American fashion magazine

Cliché Magazine is a digital fashion magazine that focuses on fashion, music, lifestyle, entertainment, and culture. Based in Los Angeles and Las Vegas, the magazine releases monthly issues exclusively on digital platforms.

==Basic information==
The magazine was founded by Jeremy Fall as editor-in-chief and premiered on June 1, 2009. Fall founded Cliché at the age of 18, initially as a side project, while working as an event producer. According to Fall, the magazine reached one million unique views in December 2009. On June 1, 2011, after a year-long hiatus, the magazine was relaunched in a new format that allowed for audio and video embedding. Head photographer Dirk Mai produces cover editorials as well as other exclusive content for the magazine.

Richard Corbett became the new proprietor of Cliché in December 2011, and Megan Portorreal took the reins as editor-in-chief of the magazine In October 2012, Wilson Greene joined the Cliché team as a managing partner and COO. In May 2012, Cliché assigned Quavondo Nguyen to their team as creative director and head photographer. With a design and photography background, Quavondo was able to provide creative insights to help the company rebrand its product. In the summer of 2013, Cliché relaunched with a new visual identity, including logo, website and magazine redesign. Quavondo left Cliché in 2018 but returned in 2020 as the editor-in-chief.

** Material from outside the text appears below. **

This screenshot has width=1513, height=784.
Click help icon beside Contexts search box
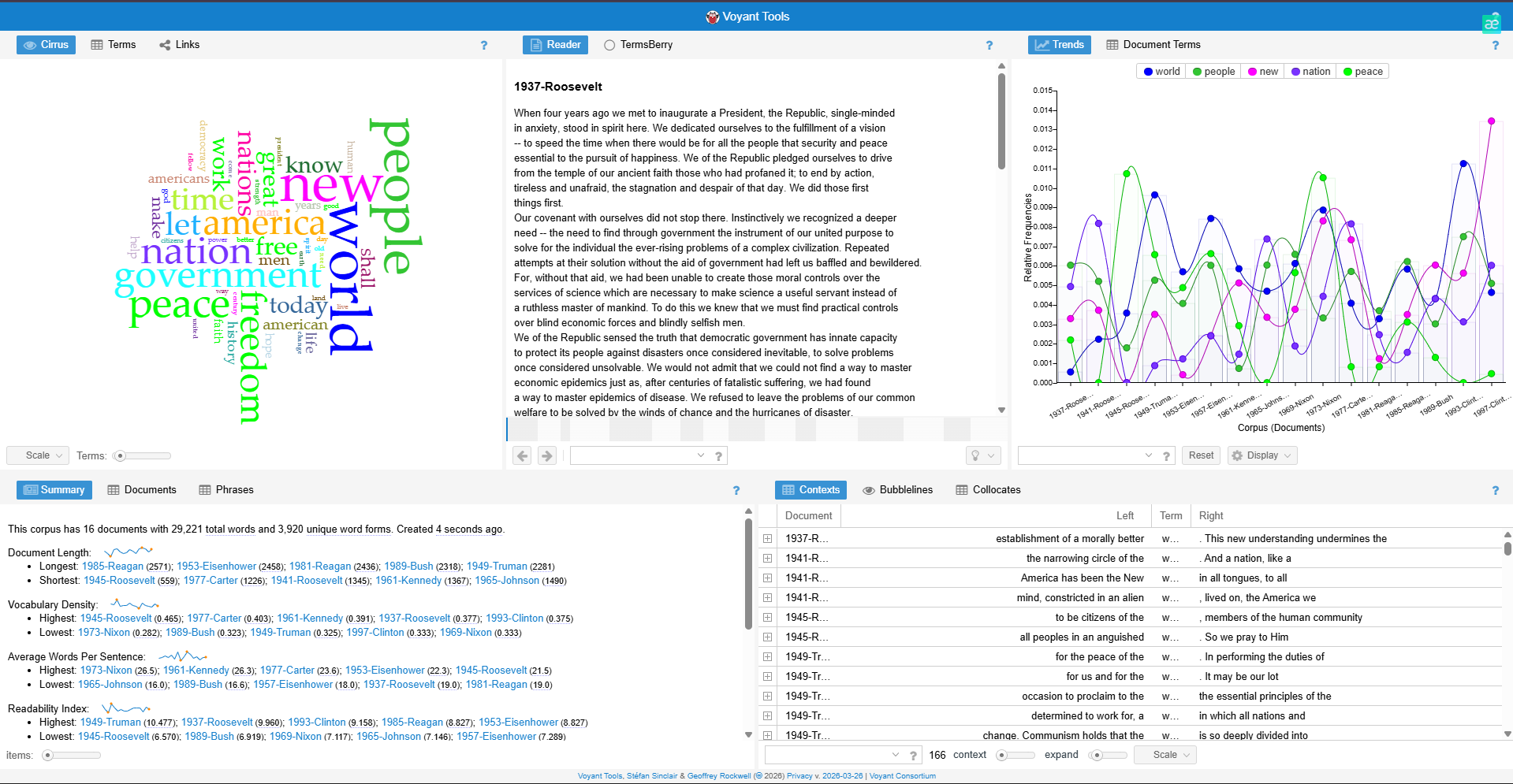913,756
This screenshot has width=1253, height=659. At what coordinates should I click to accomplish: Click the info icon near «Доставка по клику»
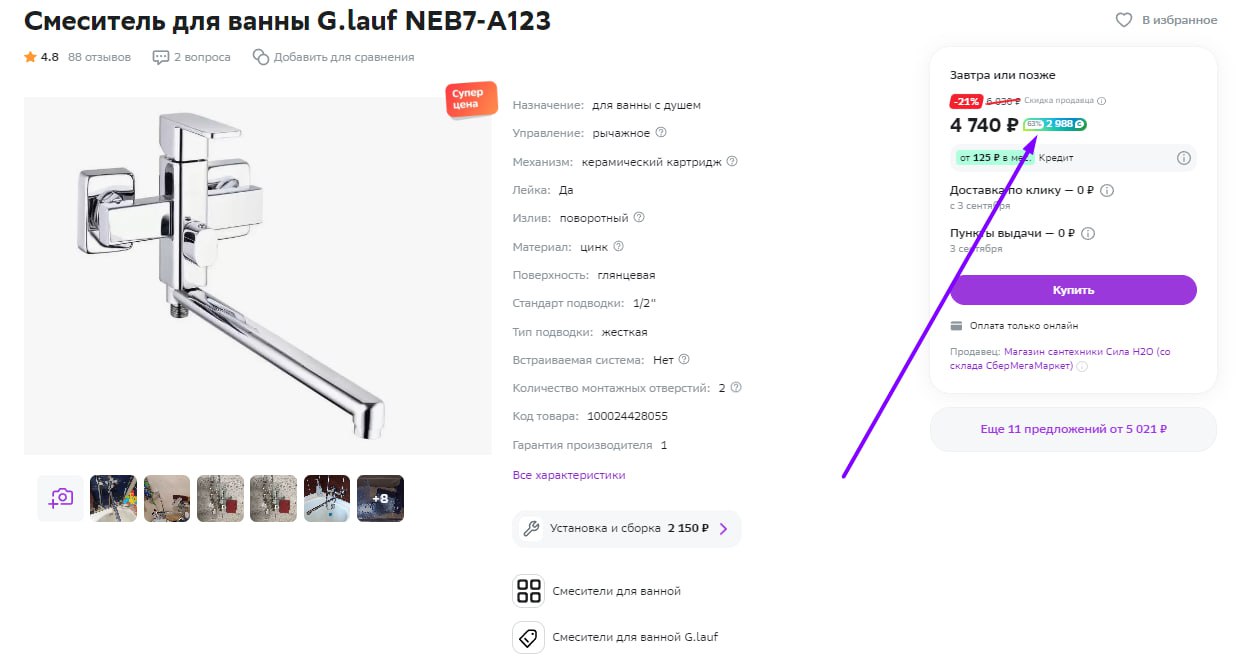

==Print is Dead campaign ==
In December 2009, the magazine released its "Print is Dead, Get Over It" campaign. In light of the online publication boom, Cliché's print issues were in high demand. In addition to its website, Cliché is also available as an iPhone and iPod touch application.

== Environmental Efforts ==
Its August 2009 issue, titled "The Green Issue", focused on providing environmental conservation tips as well as highlighting eco-friendly brands such as Tom's Shoes.

==Other brands==
In addition to the magazine, Cliché used to run the blog Hello Kitsch, which was presented in a daily format and included additional personal content between issues. The blog posts have now been digitalized.

Cliché TV was created as a way to promote independent artists and showcase webisodes, models, and other video-related projects.

==Cover models==
Cliché's covers have featured a wide range of appearances, including Brittany Flickinger, Mandy Jiroux, Tiësto, actress Torrey DeVitto, and the band The Maine.